On recent pricing trends, SSR Health has found that while list prices grew slightly in the first quarter, net prices actually declined. Drugmakers raised list prices by an average of 2.3% during the first quarter, but rebates and discounts pushed net prices down 2.6%. Looking forward, the analysts believe net prices will stop falling or grow slightly in the coming quarters.
Amid the COVID-19 pandemic, drug pricing talk in Washington has slowed, but that’s not to say there won’t be any action this year. Sen. Charles Grassley recently told Bloomberg he plans to push for a vote on his legislation this year despite the pandemic. And President Donald Trump still supports pricing action, Grassley told the news service.
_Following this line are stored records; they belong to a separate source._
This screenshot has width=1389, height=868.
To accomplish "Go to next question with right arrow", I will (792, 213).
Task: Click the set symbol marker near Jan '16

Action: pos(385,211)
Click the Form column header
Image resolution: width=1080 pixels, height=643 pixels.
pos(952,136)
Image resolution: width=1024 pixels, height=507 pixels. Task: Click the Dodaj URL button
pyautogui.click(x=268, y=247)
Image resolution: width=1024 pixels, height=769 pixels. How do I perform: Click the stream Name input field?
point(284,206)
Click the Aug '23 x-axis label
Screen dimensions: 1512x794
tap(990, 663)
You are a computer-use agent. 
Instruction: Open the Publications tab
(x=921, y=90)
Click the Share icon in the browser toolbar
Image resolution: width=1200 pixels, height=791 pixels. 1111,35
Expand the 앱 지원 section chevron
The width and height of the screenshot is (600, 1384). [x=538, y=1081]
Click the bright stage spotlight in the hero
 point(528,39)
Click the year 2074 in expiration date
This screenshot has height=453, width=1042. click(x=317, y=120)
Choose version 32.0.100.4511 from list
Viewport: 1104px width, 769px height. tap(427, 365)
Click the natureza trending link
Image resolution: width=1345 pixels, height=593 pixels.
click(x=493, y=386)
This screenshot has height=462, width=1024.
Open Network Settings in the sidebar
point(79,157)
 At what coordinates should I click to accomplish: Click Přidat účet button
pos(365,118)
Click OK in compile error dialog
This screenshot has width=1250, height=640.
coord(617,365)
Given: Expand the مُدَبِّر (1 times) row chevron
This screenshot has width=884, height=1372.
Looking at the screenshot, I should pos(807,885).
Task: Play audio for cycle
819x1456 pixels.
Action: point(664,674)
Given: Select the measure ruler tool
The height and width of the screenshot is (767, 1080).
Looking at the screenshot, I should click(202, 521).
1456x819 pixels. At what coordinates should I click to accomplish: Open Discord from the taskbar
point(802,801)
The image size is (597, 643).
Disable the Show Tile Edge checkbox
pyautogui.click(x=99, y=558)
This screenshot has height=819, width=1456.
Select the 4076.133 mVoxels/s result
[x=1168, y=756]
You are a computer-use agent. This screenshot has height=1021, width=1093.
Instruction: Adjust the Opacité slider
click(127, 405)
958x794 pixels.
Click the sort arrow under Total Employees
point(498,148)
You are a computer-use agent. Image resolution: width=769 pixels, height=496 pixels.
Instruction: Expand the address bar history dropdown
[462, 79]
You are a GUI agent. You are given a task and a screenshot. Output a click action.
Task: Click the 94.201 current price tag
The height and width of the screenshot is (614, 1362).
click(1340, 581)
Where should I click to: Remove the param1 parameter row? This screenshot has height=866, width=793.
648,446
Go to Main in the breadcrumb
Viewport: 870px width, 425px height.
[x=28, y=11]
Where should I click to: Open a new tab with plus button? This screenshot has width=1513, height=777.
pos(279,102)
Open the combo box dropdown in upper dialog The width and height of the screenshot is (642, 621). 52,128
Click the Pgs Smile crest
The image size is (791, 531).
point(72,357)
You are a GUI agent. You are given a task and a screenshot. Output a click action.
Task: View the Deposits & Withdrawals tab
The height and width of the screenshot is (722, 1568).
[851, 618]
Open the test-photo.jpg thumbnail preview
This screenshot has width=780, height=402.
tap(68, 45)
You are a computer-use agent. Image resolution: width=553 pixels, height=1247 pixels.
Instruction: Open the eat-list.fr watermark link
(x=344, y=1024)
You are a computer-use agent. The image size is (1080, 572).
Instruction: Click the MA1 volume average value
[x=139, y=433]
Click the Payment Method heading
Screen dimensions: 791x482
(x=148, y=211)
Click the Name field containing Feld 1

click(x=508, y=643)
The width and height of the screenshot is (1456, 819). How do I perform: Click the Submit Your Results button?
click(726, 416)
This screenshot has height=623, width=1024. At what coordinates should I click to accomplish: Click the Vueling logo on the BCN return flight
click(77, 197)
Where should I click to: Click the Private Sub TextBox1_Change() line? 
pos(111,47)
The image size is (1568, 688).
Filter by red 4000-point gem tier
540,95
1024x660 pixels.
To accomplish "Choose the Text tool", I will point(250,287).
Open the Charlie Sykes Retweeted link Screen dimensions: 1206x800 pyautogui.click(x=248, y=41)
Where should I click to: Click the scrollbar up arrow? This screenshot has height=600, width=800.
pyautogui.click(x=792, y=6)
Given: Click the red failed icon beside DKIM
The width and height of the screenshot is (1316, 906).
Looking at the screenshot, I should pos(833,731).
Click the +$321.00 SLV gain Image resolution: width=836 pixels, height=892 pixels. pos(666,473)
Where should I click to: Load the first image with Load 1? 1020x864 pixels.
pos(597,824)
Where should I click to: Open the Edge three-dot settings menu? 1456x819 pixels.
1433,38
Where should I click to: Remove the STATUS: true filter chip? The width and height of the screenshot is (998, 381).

Last week, the AIDS Healthcare Foundation urged the Senate to pass the legislation. The bill would help Medicare beneficiaries afford their medicines and punish drugmakers that raise prices above certain limits, according to AHF. The Congressional Budget Office has found it’d save Medicare $100 billion over 10 years.
“As we face the worst public health crisis in recent history, the stark reality is the market is simply not working to keep drug prices affordable,” AHF president Michael Weinstein said in a statement.
Lastly, in a new Forbes piece, former Pfizer R&D head John LaMattina highlighted changes to pharma’s reputation over the years, including a strong run for the industry in the late 1980s and early 1990s. LaMattina argues that Gilead’s pricing decision for COVID-19 therapy remdesivir will represent a pivotal moment for the industry going forward, echoing sentiments from other industry watchers.